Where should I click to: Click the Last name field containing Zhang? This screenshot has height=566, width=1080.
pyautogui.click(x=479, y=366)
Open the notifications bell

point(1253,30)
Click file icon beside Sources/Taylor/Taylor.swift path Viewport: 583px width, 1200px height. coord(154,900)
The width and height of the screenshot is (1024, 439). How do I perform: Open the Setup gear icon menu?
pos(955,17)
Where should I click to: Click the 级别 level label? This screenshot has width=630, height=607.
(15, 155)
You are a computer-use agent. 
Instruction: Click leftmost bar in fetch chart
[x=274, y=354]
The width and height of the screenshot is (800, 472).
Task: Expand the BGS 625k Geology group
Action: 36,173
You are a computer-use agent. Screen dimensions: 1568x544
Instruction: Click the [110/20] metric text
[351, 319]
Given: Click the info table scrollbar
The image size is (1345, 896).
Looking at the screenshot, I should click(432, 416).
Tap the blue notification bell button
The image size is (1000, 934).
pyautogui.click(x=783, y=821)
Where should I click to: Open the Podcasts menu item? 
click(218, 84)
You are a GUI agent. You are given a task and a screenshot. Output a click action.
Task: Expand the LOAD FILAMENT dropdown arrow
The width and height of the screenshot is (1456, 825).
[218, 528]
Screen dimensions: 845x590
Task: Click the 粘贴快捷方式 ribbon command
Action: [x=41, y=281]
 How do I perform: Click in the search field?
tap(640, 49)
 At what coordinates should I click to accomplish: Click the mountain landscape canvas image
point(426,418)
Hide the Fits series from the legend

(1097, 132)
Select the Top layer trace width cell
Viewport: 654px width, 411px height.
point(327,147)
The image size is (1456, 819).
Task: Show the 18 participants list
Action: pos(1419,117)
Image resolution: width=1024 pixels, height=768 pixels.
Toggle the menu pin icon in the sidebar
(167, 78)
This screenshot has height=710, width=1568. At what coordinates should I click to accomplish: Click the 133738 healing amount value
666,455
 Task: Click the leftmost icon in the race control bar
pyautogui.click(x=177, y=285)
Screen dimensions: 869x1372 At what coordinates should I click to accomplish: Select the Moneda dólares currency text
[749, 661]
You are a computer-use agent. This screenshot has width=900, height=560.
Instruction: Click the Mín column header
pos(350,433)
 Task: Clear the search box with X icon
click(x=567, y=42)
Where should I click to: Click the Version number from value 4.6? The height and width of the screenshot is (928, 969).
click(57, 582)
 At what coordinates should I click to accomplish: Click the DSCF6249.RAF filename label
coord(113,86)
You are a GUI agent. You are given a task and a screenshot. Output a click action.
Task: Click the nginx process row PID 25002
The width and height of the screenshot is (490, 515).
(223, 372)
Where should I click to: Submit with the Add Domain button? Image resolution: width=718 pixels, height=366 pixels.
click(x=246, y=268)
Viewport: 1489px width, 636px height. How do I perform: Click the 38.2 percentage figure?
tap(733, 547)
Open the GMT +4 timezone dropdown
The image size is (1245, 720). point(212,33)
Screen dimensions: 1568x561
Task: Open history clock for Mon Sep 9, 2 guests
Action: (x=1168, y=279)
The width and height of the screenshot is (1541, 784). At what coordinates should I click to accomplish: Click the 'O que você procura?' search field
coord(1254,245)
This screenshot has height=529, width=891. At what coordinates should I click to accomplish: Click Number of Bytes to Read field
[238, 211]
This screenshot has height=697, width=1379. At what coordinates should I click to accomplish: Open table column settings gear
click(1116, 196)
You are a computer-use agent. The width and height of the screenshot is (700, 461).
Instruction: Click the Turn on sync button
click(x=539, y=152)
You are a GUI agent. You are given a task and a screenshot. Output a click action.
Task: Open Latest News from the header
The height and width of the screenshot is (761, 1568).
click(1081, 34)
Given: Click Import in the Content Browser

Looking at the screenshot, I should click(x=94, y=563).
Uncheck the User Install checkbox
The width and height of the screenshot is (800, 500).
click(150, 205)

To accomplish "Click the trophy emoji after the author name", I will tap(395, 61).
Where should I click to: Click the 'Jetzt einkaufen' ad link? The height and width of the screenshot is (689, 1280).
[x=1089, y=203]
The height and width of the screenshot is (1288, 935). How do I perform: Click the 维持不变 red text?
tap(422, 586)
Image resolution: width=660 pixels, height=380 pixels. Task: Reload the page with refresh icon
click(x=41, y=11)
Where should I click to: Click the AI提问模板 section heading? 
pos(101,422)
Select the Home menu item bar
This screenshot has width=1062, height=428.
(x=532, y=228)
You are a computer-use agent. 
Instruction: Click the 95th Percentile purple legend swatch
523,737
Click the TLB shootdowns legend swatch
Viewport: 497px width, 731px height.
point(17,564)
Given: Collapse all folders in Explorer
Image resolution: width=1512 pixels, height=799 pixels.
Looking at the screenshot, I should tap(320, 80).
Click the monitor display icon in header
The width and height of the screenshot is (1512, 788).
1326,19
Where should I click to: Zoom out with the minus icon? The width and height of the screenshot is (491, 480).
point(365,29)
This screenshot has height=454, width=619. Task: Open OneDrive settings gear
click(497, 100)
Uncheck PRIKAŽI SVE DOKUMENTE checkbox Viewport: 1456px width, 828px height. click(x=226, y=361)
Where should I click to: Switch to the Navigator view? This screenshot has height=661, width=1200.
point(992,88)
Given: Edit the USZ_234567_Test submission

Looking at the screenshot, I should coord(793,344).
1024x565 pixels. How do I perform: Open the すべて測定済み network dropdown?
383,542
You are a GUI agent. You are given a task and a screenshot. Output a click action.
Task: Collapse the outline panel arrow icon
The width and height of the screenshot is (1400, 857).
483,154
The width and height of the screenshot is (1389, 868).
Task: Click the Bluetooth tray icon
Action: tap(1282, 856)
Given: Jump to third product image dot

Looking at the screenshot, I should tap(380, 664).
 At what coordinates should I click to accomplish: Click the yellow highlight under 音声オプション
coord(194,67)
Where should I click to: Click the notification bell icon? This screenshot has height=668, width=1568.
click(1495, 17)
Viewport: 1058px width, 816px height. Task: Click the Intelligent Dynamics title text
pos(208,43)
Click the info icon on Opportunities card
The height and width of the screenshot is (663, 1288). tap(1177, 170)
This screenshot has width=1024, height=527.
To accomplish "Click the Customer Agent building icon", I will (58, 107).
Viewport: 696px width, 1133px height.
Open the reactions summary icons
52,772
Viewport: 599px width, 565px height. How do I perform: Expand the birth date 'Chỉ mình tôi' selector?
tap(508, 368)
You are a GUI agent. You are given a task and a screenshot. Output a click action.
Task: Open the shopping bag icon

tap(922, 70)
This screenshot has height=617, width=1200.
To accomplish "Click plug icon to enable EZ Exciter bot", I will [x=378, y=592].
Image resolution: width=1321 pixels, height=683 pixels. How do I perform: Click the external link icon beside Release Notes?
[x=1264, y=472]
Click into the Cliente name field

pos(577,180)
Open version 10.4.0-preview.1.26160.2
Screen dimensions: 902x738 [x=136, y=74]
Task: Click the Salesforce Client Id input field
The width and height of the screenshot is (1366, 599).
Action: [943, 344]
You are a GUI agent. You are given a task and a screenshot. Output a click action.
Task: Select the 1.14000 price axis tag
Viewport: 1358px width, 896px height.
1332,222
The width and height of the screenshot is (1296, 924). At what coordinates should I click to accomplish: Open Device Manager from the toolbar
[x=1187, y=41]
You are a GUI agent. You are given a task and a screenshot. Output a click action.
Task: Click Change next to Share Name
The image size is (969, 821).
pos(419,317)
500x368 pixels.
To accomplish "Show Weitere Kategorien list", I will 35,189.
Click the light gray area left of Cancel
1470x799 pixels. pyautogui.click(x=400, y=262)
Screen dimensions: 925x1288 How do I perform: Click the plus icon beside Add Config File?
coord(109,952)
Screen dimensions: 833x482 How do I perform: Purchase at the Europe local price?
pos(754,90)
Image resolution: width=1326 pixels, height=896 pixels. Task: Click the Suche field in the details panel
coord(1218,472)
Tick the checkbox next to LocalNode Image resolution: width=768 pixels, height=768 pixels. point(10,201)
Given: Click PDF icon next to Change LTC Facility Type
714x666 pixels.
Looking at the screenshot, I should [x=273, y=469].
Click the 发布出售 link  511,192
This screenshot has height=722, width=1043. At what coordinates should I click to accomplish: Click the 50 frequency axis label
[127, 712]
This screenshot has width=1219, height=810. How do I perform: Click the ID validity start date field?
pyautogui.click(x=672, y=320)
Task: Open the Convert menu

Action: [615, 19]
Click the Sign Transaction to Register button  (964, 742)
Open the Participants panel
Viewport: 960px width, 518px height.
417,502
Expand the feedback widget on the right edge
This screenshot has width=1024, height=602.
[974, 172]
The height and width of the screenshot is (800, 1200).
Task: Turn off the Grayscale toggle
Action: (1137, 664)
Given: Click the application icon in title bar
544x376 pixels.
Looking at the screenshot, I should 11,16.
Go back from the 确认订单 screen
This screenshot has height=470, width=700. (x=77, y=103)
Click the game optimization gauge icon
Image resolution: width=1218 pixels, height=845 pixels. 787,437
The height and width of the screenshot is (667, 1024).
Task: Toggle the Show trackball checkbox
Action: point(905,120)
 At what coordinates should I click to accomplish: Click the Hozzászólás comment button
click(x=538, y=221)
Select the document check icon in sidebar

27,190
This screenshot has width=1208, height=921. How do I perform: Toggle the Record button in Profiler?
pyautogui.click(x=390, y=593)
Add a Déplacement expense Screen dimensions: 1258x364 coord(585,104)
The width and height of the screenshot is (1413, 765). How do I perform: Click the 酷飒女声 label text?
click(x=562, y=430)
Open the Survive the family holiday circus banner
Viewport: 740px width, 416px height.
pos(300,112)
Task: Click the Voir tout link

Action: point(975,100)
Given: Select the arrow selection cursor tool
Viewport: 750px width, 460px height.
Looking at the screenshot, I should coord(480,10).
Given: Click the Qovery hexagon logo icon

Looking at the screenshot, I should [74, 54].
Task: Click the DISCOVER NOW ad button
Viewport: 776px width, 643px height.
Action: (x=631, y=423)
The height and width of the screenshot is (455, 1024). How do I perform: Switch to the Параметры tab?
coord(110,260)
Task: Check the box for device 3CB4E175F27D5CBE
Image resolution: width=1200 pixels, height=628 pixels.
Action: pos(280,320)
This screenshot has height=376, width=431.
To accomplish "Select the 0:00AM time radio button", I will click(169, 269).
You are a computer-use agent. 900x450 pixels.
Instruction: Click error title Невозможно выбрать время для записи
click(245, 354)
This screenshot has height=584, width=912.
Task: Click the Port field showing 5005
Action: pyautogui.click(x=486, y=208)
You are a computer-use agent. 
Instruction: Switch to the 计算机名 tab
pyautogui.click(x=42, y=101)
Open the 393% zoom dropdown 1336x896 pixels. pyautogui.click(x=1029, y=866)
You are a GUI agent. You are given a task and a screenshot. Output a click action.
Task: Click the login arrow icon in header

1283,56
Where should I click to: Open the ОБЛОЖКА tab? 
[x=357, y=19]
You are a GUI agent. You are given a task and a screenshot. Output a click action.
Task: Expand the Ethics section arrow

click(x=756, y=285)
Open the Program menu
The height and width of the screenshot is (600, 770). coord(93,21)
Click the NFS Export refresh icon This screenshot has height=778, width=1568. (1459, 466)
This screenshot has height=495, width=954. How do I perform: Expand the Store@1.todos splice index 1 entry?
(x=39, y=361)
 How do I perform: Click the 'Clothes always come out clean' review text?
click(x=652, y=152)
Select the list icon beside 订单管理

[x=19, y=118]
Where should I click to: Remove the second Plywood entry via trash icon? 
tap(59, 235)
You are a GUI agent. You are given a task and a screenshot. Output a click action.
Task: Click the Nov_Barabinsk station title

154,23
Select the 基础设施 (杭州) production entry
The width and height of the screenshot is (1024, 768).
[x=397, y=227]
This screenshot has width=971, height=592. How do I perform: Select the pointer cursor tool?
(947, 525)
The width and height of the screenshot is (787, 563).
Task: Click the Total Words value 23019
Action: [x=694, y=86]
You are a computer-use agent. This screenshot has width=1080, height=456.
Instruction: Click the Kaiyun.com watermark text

What is needed >> Please work out how many lines of the listing contain the string "computer", and answer with the number only.

Response for this exercise >> 8